DNA amplification of HER2 was readily evident in this study (Supplementary Fig. 9) together with overexpression of multiple HER2-amplicon-associated genes that in part define the HER2E mRNA subtype (Supplementary Fig. 5). However, not all clinically HER2+ tumours are of the HER2E mRNA subtype, and not all tumours in the HER2E mRNA subtype are clinically HER2+. Integrated analysis of the RPPA and mRNA data clearly identified a HER2+ group (Supplementary Fig. 12).
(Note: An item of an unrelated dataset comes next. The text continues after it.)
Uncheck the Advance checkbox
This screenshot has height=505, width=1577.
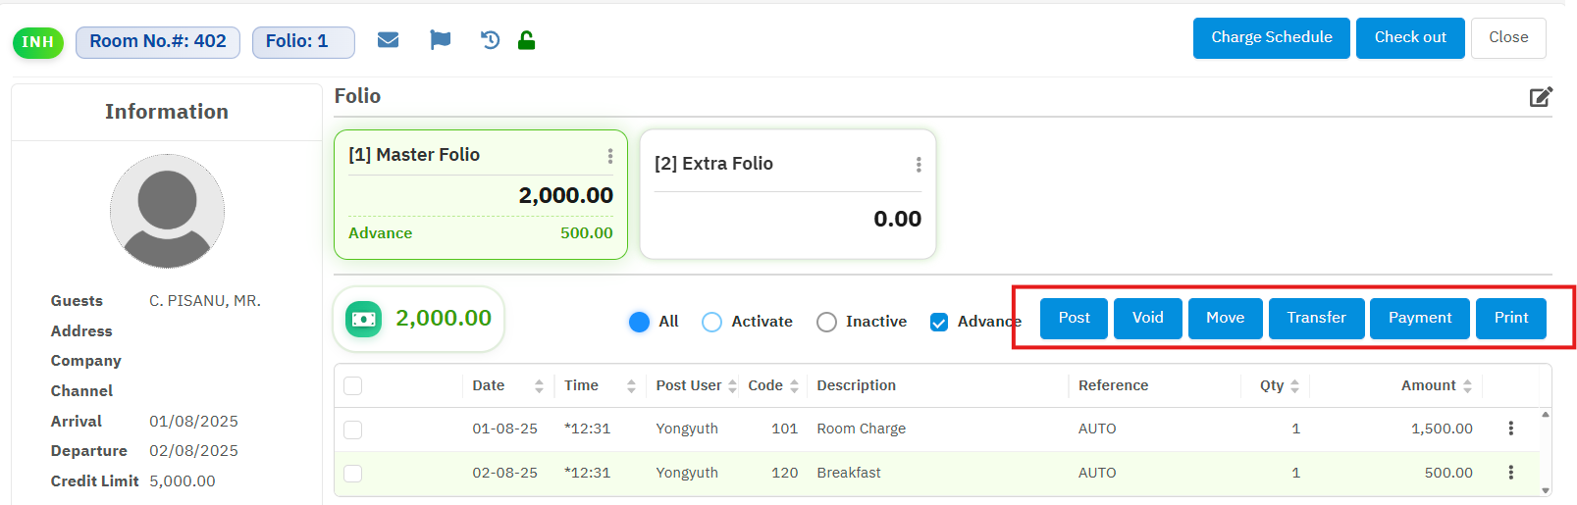[939, 322]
When the HER2+ protein and HER2E mRNA subtypes overlapped, a strong signal of EGFR, pEGFR, HER2 and pHER2 was observed. However, only ~50% of clinically HER2+ tumours fall into this HER2E-mRNA-subtype/HER2-protein group, the rest of the clinically HER2+ tumours were observed predominantly in the luminal mRNA subtypes.
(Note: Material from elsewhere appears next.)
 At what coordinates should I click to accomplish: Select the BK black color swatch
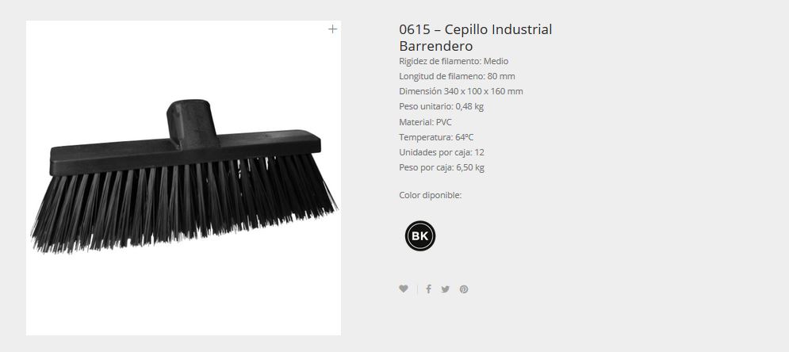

These data indicate that there exist at least two types of clinically defined HER2+ tumours. To identify differences between these groups, a supervised gene expression analysis comparing 36 HER2E-mRNA-subtype/HER2+ versus 31 luminal-mRNA-subtype/HER2+ tumours was performed and identified 302 differentially expressed genes (q-value = 0%) (Supplementary Fig. 18 and Supplementary Table 7). These genes largely track with ER status but also indicated that HER2E-mRNA-subtype/HER2+ tumours showed significantly higher expression of a number of RTKs including FGFR4, EGFR, HER2 itself, as well as genes within the HER2 amplicon (including GRB7). Conversely, the luminal-mRNA-subtype/HER2+ tumours showed higher expression of the luminal cluster of genes including GATA3, BCL2 and ESR1. Further support for two types of clinically defined HER2+ disease was evident in the somatic mutation data supervised by either mRNA subtype or ER status; TP53 mutations were significantly enriched in HER2E or ER-negative tumours whereas GATA3 mutations were only observed in luminal subtypes or ER+ tumours.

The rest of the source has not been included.